§ **WHAT NEEDS TO BE DONE**: All lines from the one containing "Click the 自动 button in Curves" through the final line of the listing below are to be retyped exactly; nothing else goes in the result.

§ **DATA PROVIDED**:
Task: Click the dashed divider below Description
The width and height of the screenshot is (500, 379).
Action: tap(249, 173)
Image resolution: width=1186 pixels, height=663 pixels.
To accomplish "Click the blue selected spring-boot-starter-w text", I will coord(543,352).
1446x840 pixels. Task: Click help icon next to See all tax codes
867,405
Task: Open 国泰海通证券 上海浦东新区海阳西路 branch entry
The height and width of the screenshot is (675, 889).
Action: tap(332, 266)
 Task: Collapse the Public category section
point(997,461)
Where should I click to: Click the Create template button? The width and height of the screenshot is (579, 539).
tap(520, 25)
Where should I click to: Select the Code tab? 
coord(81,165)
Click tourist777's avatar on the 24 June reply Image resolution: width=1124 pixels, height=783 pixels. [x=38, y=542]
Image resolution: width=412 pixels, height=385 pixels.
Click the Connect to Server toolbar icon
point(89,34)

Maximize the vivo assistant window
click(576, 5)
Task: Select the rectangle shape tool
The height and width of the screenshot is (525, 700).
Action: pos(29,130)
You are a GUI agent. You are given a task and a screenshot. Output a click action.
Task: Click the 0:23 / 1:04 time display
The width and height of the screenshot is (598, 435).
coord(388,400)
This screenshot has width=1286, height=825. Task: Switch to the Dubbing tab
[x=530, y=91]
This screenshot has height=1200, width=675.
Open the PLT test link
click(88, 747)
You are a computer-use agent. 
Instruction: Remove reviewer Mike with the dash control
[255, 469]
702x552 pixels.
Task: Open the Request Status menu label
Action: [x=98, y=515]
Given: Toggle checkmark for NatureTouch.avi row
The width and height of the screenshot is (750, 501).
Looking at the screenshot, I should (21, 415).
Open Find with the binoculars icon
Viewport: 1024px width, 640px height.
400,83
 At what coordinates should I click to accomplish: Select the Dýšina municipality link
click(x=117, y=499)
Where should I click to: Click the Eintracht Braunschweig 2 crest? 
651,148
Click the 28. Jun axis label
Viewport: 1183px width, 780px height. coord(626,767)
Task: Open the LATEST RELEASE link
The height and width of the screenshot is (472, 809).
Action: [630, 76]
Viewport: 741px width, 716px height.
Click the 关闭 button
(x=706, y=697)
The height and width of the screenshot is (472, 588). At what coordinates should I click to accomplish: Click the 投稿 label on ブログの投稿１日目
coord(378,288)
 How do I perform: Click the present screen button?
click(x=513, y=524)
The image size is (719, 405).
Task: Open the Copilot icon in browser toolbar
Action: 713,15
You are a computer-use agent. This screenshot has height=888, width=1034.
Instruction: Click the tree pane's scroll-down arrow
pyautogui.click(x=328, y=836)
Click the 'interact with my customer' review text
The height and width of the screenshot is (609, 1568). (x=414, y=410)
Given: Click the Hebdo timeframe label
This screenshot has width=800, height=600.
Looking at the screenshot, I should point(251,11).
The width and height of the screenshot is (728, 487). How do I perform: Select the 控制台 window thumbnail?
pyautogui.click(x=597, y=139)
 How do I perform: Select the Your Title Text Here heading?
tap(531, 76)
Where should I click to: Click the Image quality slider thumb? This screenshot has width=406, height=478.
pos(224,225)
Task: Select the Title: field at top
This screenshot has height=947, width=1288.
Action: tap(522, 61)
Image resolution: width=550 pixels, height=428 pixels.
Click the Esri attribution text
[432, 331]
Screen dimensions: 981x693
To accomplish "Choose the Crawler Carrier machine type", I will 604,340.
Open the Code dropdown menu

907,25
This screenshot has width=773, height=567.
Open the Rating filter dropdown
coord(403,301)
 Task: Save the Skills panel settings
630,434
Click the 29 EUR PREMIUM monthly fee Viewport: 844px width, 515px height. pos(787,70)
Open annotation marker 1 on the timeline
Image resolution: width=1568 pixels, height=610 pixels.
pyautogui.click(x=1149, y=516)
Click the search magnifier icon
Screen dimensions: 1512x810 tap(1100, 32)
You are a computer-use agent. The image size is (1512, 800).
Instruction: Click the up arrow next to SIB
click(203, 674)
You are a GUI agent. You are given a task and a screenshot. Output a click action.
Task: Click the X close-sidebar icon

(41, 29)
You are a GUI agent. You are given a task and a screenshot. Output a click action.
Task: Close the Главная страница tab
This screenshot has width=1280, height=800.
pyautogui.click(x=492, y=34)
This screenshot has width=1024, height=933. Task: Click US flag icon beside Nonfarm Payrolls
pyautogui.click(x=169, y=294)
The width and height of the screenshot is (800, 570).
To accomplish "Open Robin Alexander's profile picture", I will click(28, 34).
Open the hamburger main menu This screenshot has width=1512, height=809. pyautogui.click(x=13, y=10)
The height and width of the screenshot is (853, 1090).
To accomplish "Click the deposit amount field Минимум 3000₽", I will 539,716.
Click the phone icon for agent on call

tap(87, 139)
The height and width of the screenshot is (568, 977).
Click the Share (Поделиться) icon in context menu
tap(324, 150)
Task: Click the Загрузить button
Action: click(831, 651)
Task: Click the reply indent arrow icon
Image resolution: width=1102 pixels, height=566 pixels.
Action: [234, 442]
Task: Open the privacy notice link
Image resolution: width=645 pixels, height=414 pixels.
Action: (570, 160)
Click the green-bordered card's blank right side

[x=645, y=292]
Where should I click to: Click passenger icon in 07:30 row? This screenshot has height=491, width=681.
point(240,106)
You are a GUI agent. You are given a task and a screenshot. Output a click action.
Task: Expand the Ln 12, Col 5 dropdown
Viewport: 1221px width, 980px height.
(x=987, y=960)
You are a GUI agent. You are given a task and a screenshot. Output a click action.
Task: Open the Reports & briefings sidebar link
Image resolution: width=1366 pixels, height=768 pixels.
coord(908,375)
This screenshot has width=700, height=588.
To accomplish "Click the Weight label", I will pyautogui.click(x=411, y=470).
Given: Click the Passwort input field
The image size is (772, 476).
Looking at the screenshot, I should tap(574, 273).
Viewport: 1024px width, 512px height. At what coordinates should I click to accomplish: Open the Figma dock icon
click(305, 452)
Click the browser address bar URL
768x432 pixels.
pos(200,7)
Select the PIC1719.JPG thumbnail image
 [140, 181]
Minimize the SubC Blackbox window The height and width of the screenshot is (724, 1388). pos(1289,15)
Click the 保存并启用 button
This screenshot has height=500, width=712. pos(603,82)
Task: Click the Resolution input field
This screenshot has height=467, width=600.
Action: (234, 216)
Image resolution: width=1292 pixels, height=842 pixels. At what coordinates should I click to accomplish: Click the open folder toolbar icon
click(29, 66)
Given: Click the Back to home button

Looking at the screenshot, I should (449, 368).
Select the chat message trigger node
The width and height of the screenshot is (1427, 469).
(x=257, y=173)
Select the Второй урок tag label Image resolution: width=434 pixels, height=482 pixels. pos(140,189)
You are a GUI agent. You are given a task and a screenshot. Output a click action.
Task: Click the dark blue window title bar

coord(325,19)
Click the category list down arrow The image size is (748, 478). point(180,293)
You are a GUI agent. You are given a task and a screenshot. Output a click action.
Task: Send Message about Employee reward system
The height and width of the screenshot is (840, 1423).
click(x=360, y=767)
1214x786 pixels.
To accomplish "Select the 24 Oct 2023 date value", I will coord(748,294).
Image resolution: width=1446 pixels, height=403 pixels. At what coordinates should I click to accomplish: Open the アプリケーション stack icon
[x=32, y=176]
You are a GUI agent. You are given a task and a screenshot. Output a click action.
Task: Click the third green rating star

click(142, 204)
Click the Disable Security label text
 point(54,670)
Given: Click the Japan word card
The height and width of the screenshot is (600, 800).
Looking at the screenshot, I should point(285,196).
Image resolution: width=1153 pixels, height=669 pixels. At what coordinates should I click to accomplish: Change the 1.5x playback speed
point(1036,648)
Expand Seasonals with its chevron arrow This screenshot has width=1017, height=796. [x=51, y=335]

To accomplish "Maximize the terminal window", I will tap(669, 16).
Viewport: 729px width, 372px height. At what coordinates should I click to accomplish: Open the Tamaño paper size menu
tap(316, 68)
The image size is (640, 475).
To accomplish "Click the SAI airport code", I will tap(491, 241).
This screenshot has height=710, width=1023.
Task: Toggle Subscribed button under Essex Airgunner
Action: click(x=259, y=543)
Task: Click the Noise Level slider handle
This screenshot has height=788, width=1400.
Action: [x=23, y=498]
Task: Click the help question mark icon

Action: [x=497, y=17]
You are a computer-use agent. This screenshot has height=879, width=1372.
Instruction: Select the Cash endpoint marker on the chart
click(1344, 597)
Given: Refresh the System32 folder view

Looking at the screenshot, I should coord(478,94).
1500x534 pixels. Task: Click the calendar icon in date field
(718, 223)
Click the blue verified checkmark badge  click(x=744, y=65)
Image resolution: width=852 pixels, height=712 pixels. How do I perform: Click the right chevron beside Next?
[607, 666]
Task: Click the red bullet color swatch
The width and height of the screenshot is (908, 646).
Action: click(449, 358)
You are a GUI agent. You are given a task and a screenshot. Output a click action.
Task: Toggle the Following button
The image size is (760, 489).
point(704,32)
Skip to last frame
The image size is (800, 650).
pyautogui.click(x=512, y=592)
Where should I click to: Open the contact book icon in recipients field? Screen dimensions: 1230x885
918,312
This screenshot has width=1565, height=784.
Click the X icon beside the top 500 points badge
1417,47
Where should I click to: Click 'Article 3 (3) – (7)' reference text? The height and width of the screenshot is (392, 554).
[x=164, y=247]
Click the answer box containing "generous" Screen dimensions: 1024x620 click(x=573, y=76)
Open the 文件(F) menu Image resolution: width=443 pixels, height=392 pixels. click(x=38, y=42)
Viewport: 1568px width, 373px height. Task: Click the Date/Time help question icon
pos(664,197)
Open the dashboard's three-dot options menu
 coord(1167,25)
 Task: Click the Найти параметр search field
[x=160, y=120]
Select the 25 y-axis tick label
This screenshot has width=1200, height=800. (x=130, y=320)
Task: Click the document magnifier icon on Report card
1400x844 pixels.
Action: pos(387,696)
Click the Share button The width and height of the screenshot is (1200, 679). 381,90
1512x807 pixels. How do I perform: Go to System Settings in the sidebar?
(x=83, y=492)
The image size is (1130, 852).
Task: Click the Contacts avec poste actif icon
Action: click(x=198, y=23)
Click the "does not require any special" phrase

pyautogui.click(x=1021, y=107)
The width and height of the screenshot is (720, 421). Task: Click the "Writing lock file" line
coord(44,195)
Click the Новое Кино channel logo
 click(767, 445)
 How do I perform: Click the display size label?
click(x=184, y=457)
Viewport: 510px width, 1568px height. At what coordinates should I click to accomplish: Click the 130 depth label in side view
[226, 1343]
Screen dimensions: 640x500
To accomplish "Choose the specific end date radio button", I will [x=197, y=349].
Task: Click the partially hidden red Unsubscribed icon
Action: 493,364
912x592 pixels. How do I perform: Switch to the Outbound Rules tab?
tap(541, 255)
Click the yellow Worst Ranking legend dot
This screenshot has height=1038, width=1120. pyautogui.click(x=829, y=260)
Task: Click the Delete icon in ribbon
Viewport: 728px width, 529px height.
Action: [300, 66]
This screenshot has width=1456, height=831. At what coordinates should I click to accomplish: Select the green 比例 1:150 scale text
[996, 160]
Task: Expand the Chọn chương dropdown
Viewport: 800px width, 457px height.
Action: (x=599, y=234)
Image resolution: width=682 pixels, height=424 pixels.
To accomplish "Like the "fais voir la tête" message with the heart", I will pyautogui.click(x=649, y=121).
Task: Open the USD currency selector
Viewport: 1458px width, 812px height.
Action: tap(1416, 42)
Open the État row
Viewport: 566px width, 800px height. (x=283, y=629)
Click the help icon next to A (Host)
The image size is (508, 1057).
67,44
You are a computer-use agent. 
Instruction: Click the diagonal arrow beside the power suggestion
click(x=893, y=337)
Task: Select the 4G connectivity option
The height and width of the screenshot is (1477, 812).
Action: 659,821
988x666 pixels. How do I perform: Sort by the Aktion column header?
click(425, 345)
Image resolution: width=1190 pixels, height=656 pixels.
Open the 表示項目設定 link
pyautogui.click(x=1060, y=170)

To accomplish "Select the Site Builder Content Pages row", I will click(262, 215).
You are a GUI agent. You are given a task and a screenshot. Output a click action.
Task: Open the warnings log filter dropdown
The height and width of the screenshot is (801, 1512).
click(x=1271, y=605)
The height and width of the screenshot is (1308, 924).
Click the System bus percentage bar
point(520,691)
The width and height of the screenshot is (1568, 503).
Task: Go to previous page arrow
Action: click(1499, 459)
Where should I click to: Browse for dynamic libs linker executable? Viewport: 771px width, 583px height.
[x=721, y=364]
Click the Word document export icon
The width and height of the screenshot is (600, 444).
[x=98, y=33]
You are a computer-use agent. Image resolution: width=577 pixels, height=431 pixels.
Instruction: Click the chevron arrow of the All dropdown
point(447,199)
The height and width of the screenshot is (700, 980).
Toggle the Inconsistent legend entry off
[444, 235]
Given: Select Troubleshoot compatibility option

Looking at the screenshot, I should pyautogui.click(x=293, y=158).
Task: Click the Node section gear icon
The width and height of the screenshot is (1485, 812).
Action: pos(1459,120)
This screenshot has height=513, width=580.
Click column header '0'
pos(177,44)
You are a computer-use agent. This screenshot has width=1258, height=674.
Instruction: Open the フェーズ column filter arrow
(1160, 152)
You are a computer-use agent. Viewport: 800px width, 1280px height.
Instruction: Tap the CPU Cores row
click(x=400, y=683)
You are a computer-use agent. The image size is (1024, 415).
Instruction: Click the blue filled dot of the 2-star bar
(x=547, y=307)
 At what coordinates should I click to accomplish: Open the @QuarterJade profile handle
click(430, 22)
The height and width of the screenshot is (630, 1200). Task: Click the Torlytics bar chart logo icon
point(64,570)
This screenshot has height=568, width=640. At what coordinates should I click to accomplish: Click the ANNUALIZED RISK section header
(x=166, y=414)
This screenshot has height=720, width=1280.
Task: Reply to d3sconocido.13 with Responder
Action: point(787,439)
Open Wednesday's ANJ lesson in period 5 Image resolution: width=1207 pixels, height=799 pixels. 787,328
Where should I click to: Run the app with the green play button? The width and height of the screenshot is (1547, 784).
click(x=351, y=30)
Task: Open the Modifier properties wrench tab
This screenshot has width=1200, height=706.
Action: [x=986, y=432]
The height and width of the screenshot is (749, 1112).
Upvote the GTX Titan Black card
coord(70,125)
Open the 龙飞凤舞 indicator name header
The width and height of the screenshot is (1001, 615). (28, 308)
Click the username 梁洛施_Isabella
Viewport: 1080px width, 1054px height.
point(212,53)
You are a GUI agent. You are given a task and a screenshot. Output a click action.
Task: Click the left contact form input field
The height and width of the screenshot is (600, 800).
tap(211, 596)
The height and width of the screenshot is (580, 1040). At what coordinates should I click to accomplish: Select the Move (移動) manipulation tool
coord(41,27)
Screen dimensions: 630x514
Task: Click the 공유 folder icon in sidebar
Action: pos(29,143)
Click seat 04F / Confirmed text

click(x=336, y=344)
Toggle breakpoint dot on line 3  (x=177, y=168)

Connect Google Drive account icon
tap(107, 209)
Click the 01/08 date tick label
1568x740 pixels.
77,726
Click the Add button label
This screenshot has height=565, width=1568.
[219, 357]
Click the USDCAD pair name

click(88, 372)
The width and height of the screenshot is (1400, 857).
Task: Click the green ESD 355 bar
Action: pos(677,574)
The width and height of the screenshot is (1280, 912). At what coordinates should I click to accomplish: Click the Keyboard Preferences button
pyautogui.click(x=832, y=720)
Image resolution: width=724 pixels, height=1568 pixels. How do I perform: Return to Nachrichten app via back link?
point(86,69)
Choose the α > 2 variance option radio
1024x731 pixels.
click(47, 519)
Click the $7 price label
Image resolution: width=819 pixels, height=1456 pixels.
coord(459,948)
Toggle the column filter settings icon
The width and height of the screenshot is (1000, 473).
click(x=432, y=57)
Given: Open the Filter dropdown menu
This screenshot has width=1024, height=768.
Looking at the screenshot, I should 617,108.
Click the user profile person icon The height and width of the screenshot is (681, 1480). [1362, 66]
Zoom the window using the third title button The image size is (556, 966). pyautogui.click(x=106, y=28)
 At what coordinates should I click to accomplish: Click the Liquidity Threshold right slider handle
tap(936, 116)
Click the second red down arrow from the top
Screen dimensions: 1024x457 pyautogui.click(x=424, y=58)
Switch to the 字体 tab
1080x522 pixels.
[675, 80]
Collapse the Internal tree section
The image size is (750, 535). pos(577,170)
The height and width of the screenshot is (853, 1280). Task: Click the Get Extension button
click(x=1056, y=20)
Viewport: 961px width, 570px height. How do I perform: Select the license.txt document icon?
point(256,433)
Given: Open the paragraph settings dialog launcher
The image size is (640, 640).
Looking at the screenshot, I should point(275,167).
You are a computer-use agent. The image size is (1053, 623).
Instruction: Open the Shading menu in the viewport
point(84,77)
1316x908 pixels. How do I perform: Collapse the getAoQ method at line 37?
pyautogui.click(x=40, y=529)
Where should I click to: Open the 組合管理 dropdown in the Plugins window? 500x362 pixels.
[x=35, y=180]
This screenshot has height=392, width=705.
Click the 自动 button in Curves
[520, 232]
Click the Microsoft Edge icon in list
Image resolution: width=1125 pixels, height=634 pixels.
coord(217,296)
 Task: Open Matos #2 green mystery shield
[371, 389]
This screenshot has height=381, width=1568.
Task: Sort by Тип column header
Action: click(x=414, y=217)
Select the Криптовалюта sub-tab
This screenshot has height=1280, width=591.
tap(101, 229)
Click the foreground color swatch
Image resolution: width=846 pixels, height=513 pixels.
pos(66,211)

§ **SOLUTION TO THIS TASK**:
Click the 自动 button in Curves
[520, 232]
Click the Microsoft Edge icon in list
Image resolution: width=1125 pixels, height=634 pixels.
coord(217,296)
 Task: Open Matos #2 green mystery shield
[371, 389]
This screenshot has height=381, width=1568.
Task: Sort by Тип column header
Action: click(x=414, y=217)
Select the Криптовалюта sub-tab
This screenshot has height=1280, width=591.
tap(101, 229)
Click the foreground color swatch
Image resolution: width=846 pixels, height=513 pixels.
pos(66,211)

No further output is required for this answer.